◆ Task details
Exactly as written, set down every entry once more.

◆ Data shown
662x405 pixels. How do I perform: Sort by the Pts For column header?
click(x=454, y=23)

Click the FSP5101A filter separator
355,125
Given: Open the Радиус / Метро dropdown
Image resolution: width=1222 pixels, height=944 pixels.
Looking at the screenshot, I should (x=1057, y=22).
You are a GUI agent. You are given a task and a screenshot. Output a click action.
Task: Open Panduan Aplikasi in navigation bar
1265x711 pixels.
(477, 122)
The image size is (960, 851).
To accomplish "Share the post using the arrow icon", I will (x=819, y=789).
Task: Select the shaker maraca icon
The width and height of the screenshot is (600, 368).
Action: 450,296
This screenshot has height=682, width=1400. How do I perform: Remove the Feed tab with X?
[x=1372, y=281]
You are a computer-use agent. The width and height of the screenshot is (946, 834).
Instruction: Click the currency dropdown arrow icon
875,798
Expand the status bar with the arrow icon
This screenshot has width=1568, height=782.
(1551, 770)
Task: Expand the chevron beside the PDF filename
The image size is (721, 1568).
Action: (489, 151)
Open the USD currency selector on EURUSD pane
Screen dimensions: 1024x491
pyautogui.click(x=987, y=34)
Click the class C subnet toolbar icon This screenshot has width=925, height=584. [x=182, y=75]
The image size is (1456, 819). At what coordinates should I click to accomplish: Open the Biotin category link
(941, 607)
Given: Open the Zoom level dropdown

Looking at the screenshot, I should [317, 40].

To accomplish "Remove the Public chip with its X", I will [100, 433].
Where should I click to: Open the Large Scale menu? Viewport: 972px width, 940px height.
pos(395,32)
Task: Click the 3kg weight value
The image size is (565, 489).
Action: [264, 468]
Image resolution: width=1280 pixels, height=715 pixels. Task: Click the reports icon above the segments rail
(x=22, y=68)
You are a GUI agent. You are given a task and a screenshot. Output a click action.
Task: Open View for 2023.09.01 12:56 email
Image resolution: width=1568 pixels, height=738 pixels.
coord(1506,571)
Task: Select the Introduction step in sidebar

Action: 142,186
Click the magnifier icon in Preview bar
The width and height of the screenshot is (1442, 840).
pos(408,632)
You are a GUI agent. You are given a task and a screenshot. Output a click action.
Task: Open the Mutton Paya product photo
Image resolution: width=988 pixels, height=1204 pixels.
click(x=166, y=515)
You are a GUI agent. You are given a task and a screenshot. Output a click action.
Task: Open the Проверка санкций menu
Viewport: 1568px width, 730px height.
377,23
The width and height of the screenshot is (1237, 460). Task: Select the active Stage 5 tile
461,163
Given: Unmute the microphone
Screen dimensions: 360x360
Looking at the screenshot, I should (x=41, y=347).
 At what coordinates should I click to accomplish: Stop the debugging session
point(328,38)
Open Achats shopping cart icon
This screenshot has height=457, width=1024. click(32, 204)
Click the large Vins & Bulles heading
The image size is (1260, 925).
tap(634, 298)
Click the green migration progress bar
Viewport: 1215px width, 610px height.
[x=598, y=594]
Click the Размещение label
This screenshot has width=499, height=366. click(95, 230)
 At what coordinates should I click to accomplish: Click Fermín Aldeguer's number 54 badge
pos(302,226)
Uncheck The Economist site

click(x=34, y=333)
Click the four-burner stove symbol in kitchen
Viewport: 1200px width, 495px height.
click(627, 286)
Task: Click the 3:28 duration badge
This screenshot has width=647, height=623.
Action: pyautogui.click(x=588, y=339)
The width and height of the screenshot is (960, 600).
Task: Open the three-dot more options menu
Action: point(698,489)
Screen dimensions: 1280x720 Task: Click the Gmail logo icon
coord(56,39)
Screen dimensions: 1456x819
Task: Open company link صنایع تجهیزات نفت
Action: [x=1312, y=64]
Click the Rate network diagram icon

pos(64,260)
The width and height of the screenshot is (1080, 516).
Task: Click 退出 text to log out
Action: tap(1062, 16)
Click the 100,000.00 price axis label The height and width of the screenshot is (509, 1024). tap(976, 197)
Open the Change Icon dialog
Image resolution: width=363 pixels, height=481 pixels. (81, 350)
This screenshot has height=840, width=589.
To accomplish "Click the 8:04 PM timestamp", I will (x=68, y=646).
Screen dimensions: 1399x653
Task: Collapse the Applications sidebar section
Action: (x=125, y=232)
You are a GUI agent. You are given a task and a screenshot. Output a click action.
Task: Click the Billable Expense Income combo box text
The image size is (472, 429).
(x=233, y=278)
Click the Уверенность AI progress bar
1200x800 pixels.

◆ Your solution
662x405 pixels. How do I perform: Sort by the Pts For column header?
click(x=454, y=23)

Click the FSP5101A filter separator
355,125
Given: Open the Радиус / Метро dropdown
Image resolution: width=1222 pixels, height=944 pixels.
Looking at the screenshot, I should (x=1057, y=22).
You are a GUI agent. You are given a task and a screenshot. Output a click action.
Task: Open Panduan Aplikasi in navigation bar
1265x711 pixels.
(477, 122)
The image size is (960, 851).
To accomplish "Share the post using the arrow icon", I will (x=819, y=789).
Task: Select the shaker maraca icon
The width and height of the screenshot is (600, 368).
Action: 450,296
This screenshot has height=682, width=1400. How do I perform: Remove the Feed tab with X?
[x=1372, y=281]
You are a computer-use agent. The width and height of the screenshot is (946, 834).
Instruction: Click the currency dropdown arrow icon
875,798
Expand the status bar with the arrow icon
This screenshot has width=1568, height=782.
(1551, 770)
Task: Expand the chevron beside the PDF filename
The image size is (721, 1568).
Action: (489, 151)
Open the USD currency selector on EURUSD pane
Screen dimensions: 1024x491
pyautogui.click(x=987, y=34)
Click the class C subnet toolbar icon This screenshot has width=925, height=584. [x=182, y=75]
The image size is (1456, 819). At what coordinates should I click to accomplish: Open the Biotin category link
(941, 607)
Given: Open the Zoom level dropdown

Looking at the screenshot, I should [317, 40].

To accomplish "Remove the Public chip with its X", I will [100, 433].
Where should I click to: Open the Large Scale menu? Viewport: 972px width, 940px height.
pos(395,32)
Task: Click the 3kg weight value
The image size is (565, 489).
Action: [264, 468]
Image resolution: width=1280 pixels, height=715 pixels. Task: Click the reports icon above the segments rail
(x=22, y=68)
You are a GUI agent. You are given a task and a screenshot. Output a click action.
Task: Open View for 2023.09.01 12:56 email
Image resolution: width=1568 pixels, height=738 pixels.
coord(1506,571)
Task: Select the Introduction step in sidebar

Action: 142,186
Click the magnifier icon in Preview bar
The width and height of the screenshot is (1442, 840).
pos(408,632)
You are a GUI agent. You are given a task and a screenshot. Output a click action.
Task: Open the Mutton Paya product photo
Image resolution: width=988 pixels, height=1204 pixels.
click(x=166, y=515)
You are a GUI agent. You are given a task and a screenshot. Output a click action.
Task: Open the Проверка санкций menu
Viewport: 1568px width, 730px height.
377,23
The width and height of the screenshot is (1237, 460). Task: Select the active Stage 5 tile
461,163
Given: Unmute the microphone
Screen dimensions: 360x360
Looking at the screenshot, I should (x=41, y=347).
 At what coordinates should I click to accomplish: Stop the debugging session
point(328,38)
Open Achats shopping cart icon
This screenshot has height=457, width=1024. click(32, 204)
Click the large Vins & Bulles heading
The image size is (1260, 925).
tap(634, 298)
Click the green migration progress bar
Viewport: 1215px width, 610px height.
[x=598, y=594]
Click the Размещение label
This screenshot has width=499, height=366. click(95, 230)
 At what coordinates should I click to accomplish: Click Fermín Aldeguer's number 54 badge
pos(302,226)
Uncheck The Economist site

click(x=34, y=333)
Click the four-burner stove symbol in kitchen
Viewport: 1200px width, 495px height.
click(627, 286)
Task: Click the 3:28 duration badge
This screenshot has width=647, height=623.
Action: pyautogui.click(x=588, y=339)
The width and height of the screenshot is (960, 600).
Task: Open the three-dot more options menu
Action: point(698,489)
Screen dimensions: 1280x720 Task: Click the Gmail logo icon
coord(56,39)
Screen dimensions: 1456x819
Task: Open company link صنایع تجهیزات نفت
Action: [x=1312, y=64]
Click the Rate network diagram icon

pos(64,260)
The width and height of the screenshot is (1080, 516).
Task: Click 退出 text to log out
Action: tap(1062, 16)
Click the 100,000.00 price axis label The height and width of the screenshot is (509, 1024). tap(976, 197)
Open the Change Icon dialog
Image resolution: width=363 pixels, height=481 pixels. (81, 350)
This screenshot has height=840, width=589.
To accomplish "Click the 8:04 PM timestamp", I will (x=68, y=646).
Screen dimensions: 1399x653
Task: Collapse the Applications sidebar section
Action: (x=125, y=232)
You are a GUI agent. You are given a task and a screenshot. Output a click action.
Task: Click the Billable Expense Income combo box text
The image size is (472, 429).
(x=233, y=278)
Click the Уверенность AI progress bar
1200x800 pixels.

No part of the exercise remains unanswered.